BENGALURU, 19 décembre - Les entreprises indiennes de technologie de l'information acceptent des conditions contractuelles plus strictes pour obtenir des contrats importants de la part de leurs clients, alors qu'elles se battent pour obtenir moins de commandes dans une économie mondiale incertaine, selon les initiés et les analystes de l'industrie.

Le secteur, qui pèse 245 milliards de dollars et qui a énormément profité du boom des services numériques induit par la pandémie, a connu des difficultés au cours des derniers trimestres, les clients ayant réduit leurs dépenses pour des projets discrétionnaires dans un contexte de pressions inflationnistes et de craintes de récession.

Cette situation contraint des entreprises telles que Tata Consultancy Services, Infosys et HCLTech à accepter des conditions contractuelles telles que la garantie d'économies minimales, la facturation au client uniquement si certains objectifs sont atteints et l'examen des dépassements de coûts.

"Chaque fois que des défis économiques apparaissent et que la demande diminue, le marché devient un marché d'acheteurs. Les clients essaient d'imposer davantage de clauses, notamment en plafonnant les prix et en demandant des contrats basés sur les résultats", a déclaré l'ancien directeur financier d'Infosys, V Balakrishnan.

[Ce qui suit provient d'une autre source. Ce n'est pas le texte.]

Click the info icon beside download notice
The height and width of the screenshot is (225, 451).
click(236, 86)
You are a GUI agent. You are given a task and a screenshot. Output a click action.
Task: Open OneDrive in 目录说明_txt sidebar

"On l'a vu en 2008, lors de la crise financière mondiale, et en 2001, lors du krach de l'Internet", a-t-il ajouté.

Tata Consultancy Services et Infosys n'ont pas répondu aux demandes de commentaires de Reuters. HCLTech a refusé de commenter les termes spécifiques de l'accord.

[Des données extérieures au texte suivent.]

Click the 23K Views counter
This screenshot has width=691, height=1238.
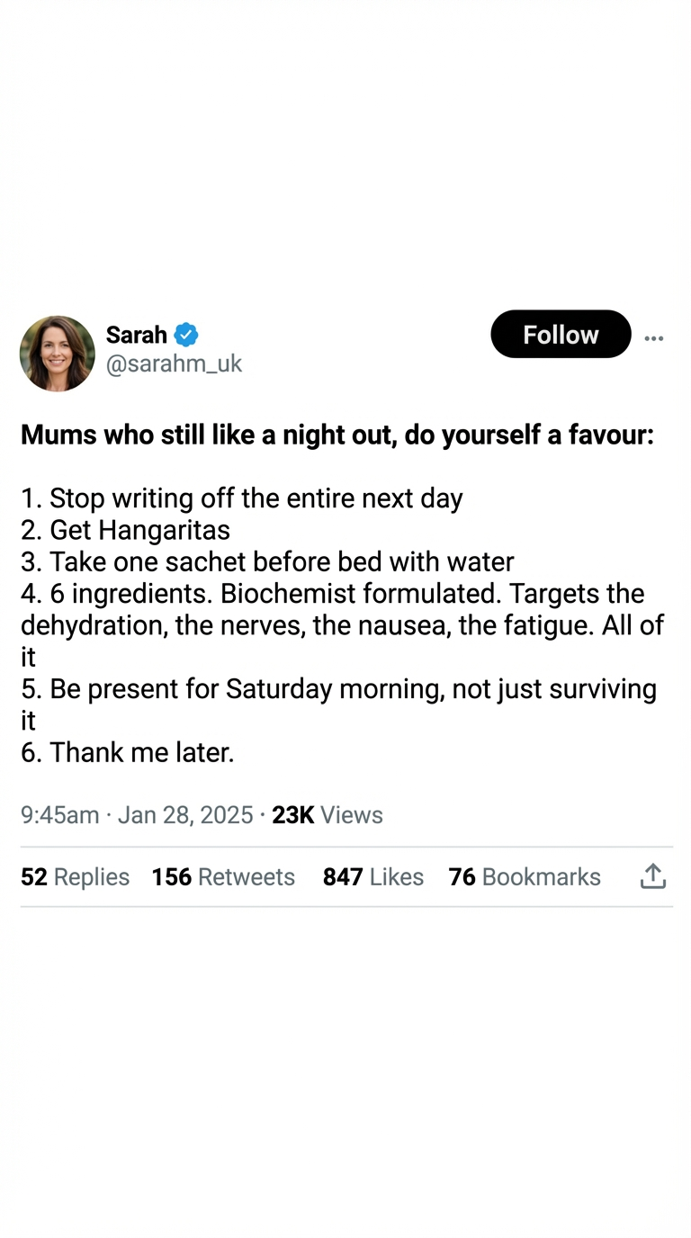pos(328,814)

Plus de 80 % de plus de 1 600 contrats informatiques et de gestion des processus d'entreprise suivis en 2023 comportaient une forme ou une autre de clause d'engagement d'économies, contre environ 65 % en 2019, selon les données du cabinet d'études informatiques Everest Group.

Ces clauses de réduction des coûts sont soit intégrées dans la tarification, soit les entreprises risquent une réduction des honoraires si les économies ne sont pas réalisées, a déclaré Peter Bendor-Samuel, PDG d'Everest Group.

Parmi les contrats comportant de telles clauses qui ont été signés cette année, citons l'accord de 2,1 milliards de dollars conclu par HCLTech avec Verizon et un accord de 454 millions de dollars entre Infosys et Danske Bank, selon une personne connaissant bien les termes de l'accord.

Dans le cadre de l'accord avec Danske Bank, d'une durée de cinq ans, Infosys numérisera les opérations du prêteur et reprendra son centre de livraison en Inde, tandis que l'accord avec Verizon, d'une durée de six ans, verra HCLTech devenir le principal partenaire technologique de l'entreprise américaine pour les déploiements de réseaux, selon les documents déposés à la bourse.

DES TEMPS DIFFICILES

Le durcissement des contrats risque d'accroître la pression sur un secteur déjà en difficulté. Infosys, le deuxième exportateur indien de services logiciels en termes de chiffre d'affaires, a déjà prévu pour l'exercice en cours, qui se terminera en mars 2024, la plus faible progression de son chiffre d'affaires annuel depuis au moins dix ans.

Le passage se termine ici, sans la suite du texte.